Kanoon Farhangi Amoozesh (lit. Cultural Education Center) is a private organization in Iran’s educational sector, founded by Kazem Ghalamchi offering a wide range of educational products and services including bi-weekly exams, personal tutoring and educational books to 450,000 students all around the country who complete a Competitive examination for university seats. The institution has provided material financial support for the establishment of schools in poor provinces of Iran like Kurdistan and Sistan and Baluchestan.

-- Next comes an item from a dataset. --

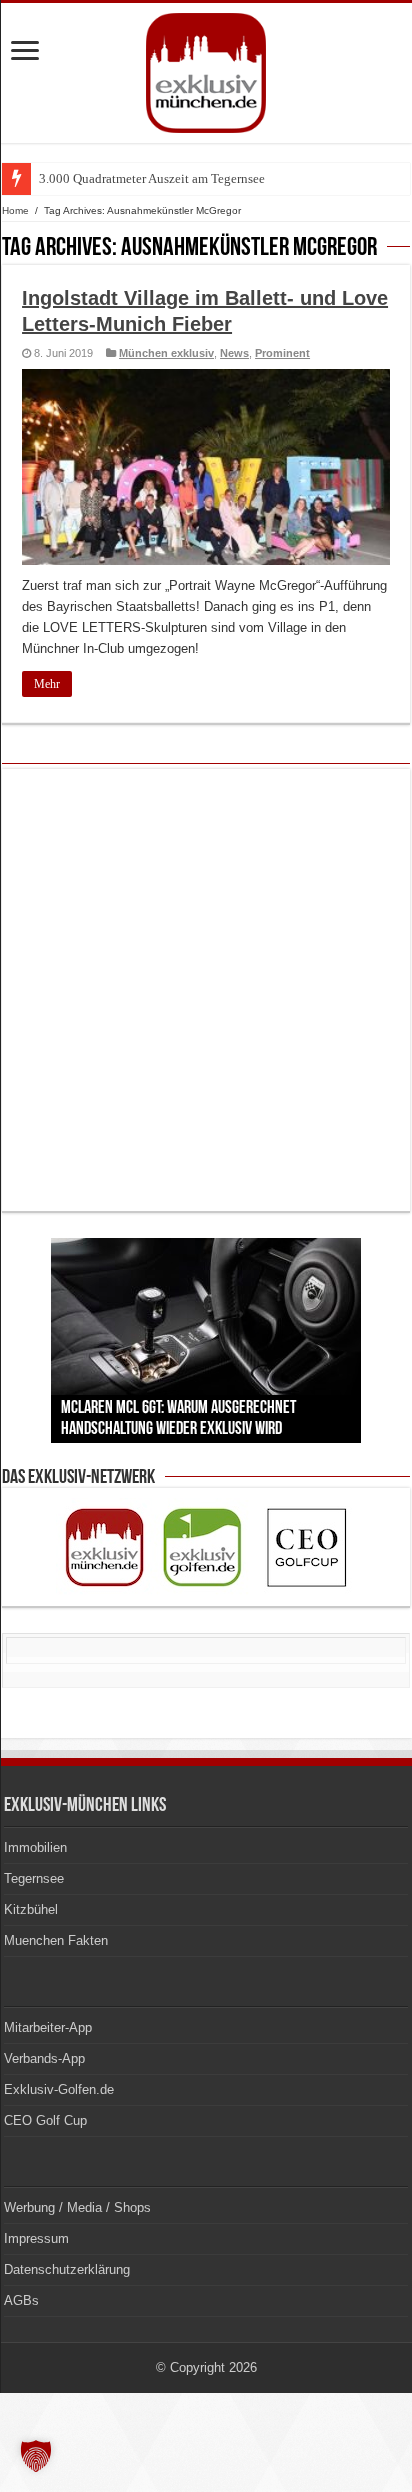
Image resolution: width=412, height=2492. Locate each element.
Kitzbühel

In 1993, Kanoon held its first exam with around 100 students at Daneshjoo high school in Tehran. This service proved to be extremely popular, encouraging the rapid expansion of Kanoon around Iran and also the diversification of its services towards providing educational books, customized planning and personal tutoring.

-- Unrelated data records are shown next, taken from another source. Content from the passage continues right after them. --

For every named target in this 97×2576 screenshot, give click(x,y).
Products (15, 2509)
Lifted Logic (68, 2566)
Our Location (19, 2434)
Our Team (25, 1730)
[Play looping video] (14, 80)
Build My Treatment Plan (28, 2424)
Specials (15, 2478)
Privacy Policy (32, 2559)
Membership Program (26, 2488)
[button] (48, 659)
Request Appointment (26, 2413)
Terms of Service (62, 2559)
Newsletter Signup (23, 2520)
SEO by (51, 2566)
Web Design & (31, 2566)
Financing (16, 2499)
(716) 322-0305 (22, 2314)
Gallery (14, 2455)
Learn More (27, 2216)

These services were designed to allow students to evaluate their performance nationally through different periods, in order to show them where and how they could improve their learning. Kanoon also provides free books and membership for students experiencing financial difficulties. Kanoon also has numerous schools under the name "Saraye Danesh", which has branches all around Iran.

Kanoon Publishing House is one of the leading organizations in Iran. Kanoon Publishing House is pioneered in educational book sector in Iran with the core idea of classifying reading subjects. One of the iconic attributes of Kanoon’s publishing is its classified educational books, which are branded in different colours.